Revelo Magicen – The Harry Potter Spell Hunt
Student Data Science Project
As fans of the Harry Potter book series, four MDS Computational Linguistics students (Xinyi Li, Boyang Liu, Zimo Wang, and Yiting Zhou) from the Class of 2022 knew they wanted to annotate spells from the books for their Advanced Corpus Linguistics project.
The project tasked students to collect a large corpus from the web, carry out reliable corpus annotation using external annotators and make the corpus searchable via HTML frontend and Python backend.
In addition to annotating all the spells from the books, the group decided to track all the spells in terms of when they are used, in which cases are they used, who are using them and come up with some analysis of them.
To start, the students found a website that had all the e-book versions of the Harry Potter books. Their data set comprised 1,084,170 words of raw text, which they extracted around 730 annotations.
The students wrote a Python script that found paragraphs that contain mentions of spells.

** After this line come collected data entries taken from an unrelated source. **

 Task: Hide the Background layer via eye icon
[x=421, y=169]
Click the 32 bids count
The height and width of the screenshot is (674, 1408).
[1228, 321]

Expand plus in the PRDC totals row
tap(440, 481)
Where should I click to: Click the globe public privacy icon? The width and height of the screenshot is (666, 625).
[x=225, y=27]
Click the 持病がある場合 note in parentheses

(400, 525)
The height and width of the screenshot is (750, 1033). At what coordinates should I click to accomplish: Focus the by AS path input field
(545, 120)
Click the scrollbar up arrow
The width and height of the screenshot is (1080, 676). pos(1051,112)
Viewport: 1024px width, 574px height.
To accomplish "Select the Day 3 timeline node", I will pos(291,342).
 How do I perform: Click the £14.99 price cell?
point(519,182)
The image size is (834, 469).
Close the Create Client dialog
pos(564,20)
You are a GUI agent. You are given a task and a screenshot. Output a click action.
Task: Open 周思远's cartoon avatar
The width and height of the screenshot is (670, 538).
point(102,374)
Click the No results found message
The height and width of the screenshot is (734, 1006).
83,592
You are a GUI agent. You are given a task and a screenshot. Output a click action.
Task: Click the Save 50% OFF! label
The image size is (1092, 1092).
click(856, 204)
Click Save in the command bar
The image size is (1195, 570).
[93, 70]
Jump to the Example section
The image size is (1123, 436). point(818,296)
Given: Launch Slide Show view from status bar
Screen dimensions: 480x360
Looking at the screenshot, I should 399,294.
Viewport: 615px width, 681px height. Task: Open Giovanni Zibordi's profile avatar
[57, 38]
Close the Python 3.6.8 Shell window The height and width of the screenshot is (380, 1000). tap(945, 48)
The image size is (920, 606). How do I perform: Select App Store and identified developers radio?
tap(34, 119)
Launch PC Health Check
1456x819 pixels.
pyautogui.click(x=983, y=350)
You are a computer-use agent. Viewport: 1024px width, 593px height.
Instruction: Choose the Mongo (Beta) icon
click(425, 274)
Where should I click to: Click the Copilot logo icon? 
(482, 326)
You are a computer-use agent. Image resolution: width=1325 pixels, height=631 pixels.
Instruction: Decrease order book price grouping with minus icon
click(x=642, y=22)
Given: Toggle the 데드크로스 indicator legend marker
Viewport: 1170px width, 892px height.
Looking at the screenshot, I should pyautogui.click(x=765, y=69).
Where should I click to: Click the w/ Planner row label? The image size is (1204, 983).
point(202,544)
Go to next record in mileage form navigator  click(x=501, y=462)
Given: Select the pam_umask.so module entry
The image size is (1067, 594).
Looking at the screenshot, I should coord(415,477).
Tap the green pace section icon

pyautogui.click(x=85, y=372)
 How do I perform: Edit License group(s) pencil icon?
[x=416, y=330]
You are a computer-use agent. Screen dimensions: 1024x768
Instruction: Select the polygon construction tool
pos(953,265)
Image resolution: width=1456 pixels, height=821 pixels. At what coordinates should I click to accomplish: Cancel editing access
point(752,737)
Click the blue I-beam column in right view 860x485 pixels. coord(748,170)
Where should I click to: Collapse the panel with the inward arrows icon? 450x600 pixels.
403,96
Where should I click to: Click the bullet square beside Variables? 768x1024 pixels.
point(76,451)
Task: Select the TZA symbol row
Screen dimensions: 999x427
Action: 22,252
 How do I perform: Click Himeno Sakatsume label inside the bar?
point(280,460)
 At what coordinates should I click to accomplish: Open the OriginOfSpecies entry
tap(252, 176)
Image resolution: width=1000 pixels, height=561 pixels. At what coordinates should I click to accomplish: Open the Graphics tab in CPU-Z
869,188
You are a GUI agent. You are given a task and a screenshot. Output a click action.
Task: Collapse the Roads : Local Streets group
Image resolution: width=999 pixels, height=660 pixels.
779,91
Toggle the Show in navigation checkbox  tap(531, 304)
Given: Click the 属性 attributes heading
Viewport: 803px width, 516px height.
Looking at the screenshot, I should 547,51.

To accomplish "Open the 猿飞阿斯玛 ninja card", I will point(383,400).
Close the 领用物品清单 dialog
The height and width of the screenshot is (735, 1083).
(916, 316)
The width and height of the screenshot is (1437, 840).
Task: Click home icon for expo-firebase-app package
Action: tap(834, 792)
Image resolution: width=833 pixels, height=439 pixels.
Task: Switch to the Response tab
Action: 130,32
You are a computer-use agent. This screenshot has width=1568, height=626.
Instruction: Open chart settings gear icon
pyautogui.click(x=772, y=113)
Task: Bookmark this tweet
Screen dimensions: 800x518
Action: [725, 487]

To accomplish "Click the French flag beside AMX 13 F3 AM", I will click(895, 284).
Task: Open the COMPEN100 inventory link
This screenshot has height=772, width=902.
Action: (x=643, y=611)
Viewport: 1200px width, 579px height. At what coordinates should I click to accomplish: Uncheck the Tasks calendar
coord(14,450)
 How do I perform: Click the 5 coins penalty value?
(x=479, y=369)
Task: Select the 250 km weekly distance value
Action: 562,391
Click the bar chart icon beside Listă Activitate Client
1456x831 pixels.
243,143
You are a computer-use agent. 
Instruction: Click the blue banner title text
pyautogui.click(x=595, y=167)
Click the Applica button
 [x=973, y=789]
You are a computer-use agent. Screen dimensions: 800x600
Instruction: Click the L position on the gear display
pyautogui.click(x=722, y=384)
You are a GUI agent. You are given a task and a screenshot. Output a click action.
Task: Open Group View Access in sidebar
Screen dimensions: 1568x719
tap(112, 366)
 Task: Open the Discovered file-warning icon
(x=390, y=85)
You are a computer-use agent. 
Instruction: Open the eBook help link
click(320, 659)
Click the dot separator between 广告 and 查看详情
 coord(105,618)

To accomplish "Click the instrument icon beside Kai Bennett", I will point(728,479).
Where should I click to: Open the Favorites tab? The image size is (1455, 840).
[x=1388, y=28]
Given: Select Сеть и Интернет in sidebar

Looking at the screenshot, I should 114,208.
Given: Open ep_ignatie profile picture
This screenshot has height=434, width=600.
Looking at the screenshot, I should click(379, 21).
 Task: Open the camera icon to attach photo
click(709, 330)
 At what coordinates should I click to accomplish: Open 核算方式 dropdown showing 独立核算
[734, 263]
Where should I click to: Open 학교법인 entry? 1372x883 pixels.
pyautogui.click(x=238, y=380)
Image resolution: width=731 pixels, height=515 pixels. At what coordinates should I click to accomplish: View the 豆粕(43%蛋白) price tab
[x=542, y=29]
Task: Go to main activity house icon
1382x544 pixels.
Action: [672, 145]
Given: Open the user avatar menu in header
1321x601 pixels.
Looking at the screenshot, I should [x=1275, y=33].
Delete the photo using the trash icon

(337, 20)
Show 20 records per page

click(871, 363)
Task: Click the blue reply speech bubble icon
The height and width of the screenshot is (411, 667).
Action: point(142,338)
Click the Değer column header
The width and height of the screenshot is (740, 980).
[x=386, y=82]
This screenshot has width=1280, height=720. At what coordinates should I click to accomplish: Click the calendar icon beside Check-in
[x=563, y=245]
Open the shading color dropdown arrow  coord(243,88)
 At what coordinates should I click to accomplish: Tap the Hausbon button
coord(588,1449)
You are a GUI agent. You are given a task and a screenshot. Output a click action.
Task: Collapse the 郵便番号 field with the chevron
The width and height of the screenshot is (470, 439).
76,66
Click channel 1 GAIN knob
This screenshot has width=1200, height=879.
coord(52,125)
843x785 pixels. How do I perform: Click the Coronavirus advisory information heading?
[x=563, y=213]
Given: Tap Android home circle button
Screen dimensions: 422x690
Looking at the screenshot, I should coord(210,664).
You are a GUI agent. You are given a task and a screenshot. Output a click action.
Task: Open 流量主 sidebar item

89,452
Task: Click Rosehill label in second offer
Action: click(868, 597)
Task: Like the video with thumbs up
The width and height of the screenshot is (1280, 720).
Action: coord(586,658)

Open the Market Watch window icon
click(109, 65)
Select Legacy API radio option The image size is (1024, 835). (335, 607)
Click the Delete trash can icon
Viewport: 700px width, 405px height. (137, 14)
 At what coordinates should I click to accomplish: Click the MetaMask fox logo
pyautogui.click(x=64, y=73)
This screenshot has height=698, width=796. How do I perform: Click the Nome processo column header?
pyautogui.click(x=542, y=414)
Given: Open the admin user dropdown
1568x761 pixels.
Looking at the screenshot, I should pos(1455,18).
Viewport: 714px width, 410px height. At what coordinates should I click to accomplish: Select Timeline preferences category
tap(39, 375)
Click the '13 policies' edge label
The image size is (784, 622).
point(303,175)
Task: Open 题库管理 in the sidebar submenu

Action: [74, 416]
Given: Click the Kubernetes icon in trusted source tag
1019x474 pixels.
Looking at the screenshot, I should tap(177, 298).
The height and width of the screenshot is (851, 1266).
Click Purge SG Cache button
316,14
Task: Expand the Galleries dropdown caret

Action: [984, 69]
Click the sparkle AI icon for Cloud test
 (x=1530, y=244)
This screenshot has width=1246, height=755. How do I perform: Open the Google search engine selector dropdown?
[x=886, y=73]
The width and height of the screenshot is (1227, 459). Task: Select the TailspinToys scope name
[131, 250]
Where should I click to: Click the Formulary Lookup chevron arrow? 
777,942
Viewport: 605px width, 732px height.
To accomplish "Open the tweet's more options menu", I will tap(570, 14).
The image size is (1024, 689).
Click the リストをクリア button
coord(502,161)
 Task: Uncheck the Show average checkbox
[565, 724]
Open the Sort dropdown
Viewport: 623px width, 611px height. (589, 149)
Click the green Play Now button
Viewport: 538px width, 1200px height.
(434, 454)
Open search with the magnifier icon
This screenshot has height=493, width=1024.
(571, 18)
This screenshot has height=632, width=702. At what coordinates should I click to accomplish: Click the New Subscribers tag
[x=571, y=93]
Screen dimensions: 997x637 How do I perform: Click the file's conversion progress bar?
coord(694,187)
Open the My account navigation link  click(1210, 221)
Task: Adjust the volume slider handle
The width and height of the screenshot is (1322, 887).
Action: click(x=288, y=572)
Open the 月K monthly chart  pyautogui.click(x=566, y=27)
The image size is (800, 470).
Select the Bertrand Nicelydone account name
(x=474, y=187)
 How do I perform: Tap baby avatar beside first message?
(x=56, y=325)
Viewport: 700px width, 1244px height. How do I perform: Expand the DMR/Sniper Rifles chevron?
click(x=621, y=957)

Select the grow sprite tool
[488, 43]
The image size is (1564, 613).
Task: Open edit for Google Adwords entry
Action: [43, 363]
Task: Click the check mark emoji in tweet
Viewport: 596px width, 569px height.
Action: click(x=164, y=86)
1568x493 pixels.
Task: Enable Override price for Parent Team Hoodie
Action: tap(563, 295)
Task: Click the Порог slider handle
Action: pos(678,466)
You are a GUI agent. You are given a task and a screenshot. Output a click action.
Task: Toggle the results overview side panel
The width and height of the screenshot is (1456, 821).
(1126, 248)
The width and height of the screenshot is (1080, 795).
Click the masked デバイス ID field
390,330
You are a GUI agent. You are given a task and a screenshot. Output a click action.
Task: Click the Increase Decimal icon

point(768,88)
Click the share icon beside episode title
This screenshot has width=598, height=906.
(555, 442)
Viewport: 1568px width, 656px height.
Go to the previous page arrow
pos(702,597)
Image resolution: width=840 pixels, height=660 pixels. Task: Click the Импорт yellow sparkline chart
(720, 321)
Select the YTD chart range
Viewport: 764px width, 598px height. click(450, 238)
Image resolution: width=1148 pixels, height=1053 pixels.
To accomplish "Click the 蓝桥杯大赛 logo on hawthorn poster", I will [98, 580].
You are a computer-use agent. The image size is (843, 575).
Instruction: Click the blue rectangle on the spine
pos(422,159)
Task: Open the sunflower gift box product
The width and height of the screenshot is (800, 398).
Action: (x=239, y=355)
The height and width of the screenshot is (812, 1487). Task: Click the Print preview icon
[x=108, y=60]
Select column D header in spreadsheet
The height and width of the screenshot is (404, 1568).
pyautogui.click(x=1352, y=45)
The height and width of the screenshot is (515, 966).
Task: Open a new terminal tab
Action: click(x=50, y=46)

While working on the annotation of their data corpus, the students found that it could be ambiguous or confusing to make certain annotation and it could be biased potentially, so they came up with a protocol, namely “Interannotator agreement”, which involved splitting up the annotation task to each member. With work overlapping between two annotators, they were able to evaluate the accuracy score of annotation and eliminate some misleading information.
From their findings, the group discovered that Harry is the person who casts the most spells and also receives the most spells. As well, there’s a lot of day-to-day magic in the book rather than just killing or attacking spells.
The end result was implementing a web app using simple Python and HTML scripts and wrapped it in Docker for it to be visualized properly. To make the app work, a user would download the required Docker file and open it locally, then follow the instructions provided.
The students hope that this type of annotation would inspire fans of other books to do similar work and that by combining programming and manual annotation, fans can dig a lot deeper into the characters and scenarios of any book.